Romney had clear edge

James H. Watkins / Guest CommentaryOctober 11, 2012 

Politics is often analogized to a sporting event. And if this were a boxing match between the president and Governor Romney, the governor would have clearly won on points. There was no knock-down but, over and over, the president merely attempted to simply repeat certain talking points that had been repeatedly refuted. In effect, the president appeared unprepared to actually engage in the back and forth discussion that so enlivens a true a debate.

There is no question that the president is a skilled orator. This was demonstrated whenever he had an opportunity to speak directly to the camera. However, when Governor Romney was speaking, the president reacted as a scolded child would, his head down as though as to avert the reprimand being directed at him.

On the other hand, when the president spoke, Governor Romney closely focused on the president, ready to rebut any points that the president might make.

Prior to the debate, the Democrats were attempting to promote a belief that the race was over, that President Obama had ended two wars, solved the economic problems that had persisted for four years and would have done even more if it were not for those horrible Republicans.

Contrary to the Democratic hope, the race is not over. Governor Romney refused to allow the president to get away with any of his ridiculous claims. Each time the president attempted to state an opinion that he labeled as fact, Governor Romney called him on it. The governor had a clear grasp of numbers and points and needed no teleprompter to support him.

At the same time, it would have been very easy for Governor Romney to have become a simple scold, to have put off voters by showing disrespect or even overt hostility but, he avoided those pitfalls. He was forceful, focused and forthright. Yet, at the same time, he remained courteous and respectful of the presidency.

After the debate many liberal critics and commentators accused the governor of having interrupted the president and the moderator. It was later noted, however, that the president had spoken for over four minutes longer than did Governor Romney; and forgotten were the times that President Obama interrupted both the moderator and the governor, even saying at one point, "Let's move on" when he was being corrected by Governor Romney.
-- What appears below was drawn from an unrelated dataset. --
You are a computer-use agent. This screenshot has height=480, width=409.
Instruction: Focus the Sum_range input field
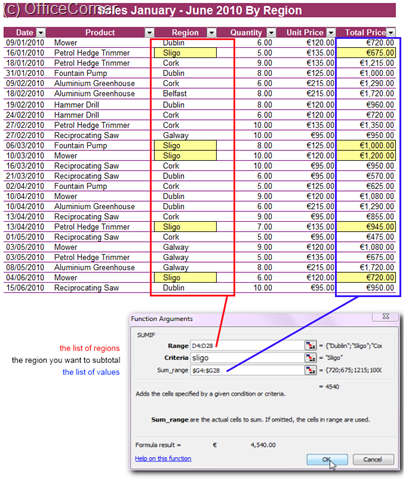tap(247, 370)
It is extremely important whether in a high school debate or in a court of law that the advocate have and maintain a high energy level. The governor throughout the evening was almost bouncing on his toes, he was so prepared. The president, however, seemed detached, even bored, and anxious simply to have the evening behind him.

It was the general consensus, not only of the more sympathetic conservative commentators and viewers, that the governor had won the debate, but was also the grudging concession by the more liberal supporters of the president.
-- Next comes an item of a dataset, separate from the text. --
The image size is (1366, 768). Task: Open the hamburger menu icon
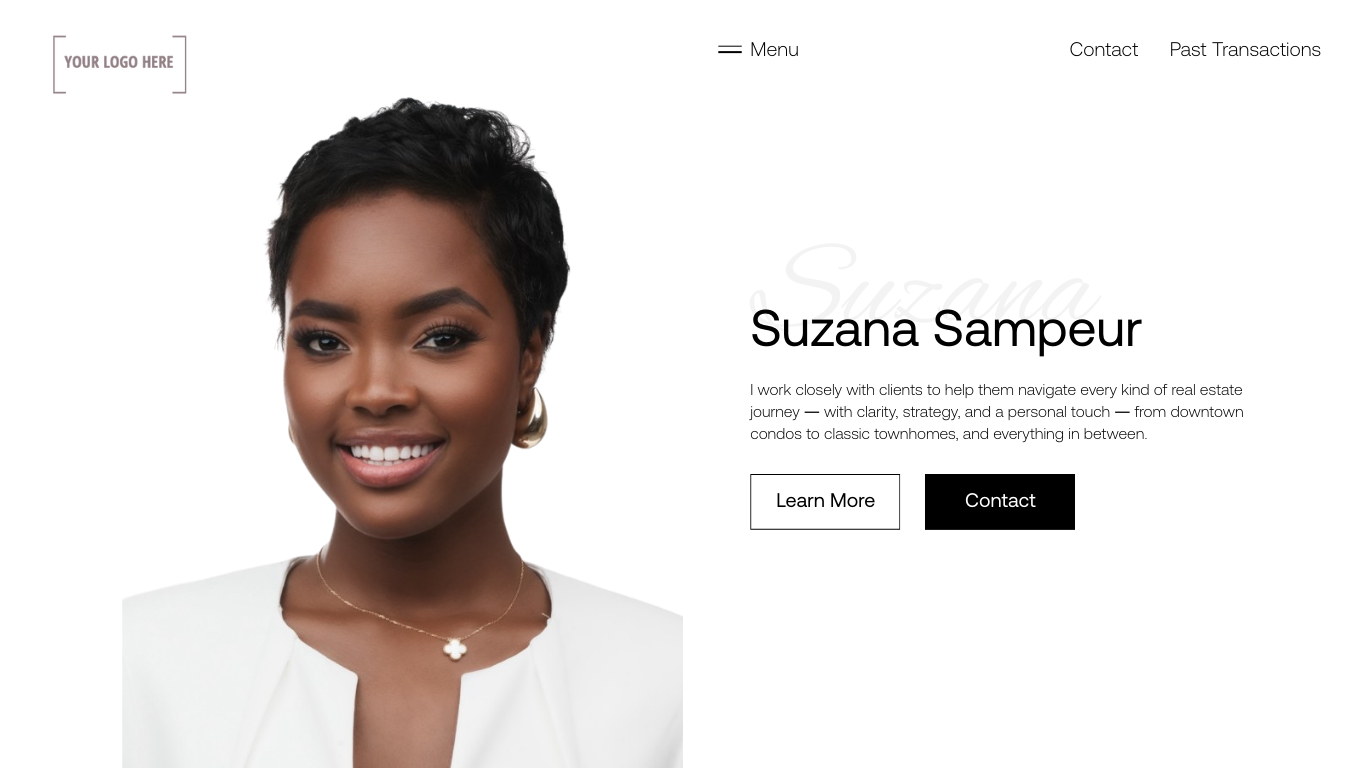(x=730, y=49)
It may be argued by many that the governor was simply unprepared and that he was trying to avoid creating a "gotcha" moment such as has occurred in prior president debates. If that is so, then there may be a much more lively and energetic exchange at the next debate.

It must be remembered that four years ago, the president was largely an unknown entity. He had no record to run on, but he offered thrilling oratory and the promise of hope and change. Now he has a record and it has not been successful. In this first debate he attempted to ignore the past three and half years of his administration. At times it even seemed that he was trying to run based upon the administration of President Clinton some 12 years ago. However, it is unlikely that Governor Romney will allow him to ignore his record in future debates.

In that event, based on this first debate, Governor Romney will have a clear edge in substance as well as style.

-- James H. Watkins is the vice-chair of the Madera County Republican Committee.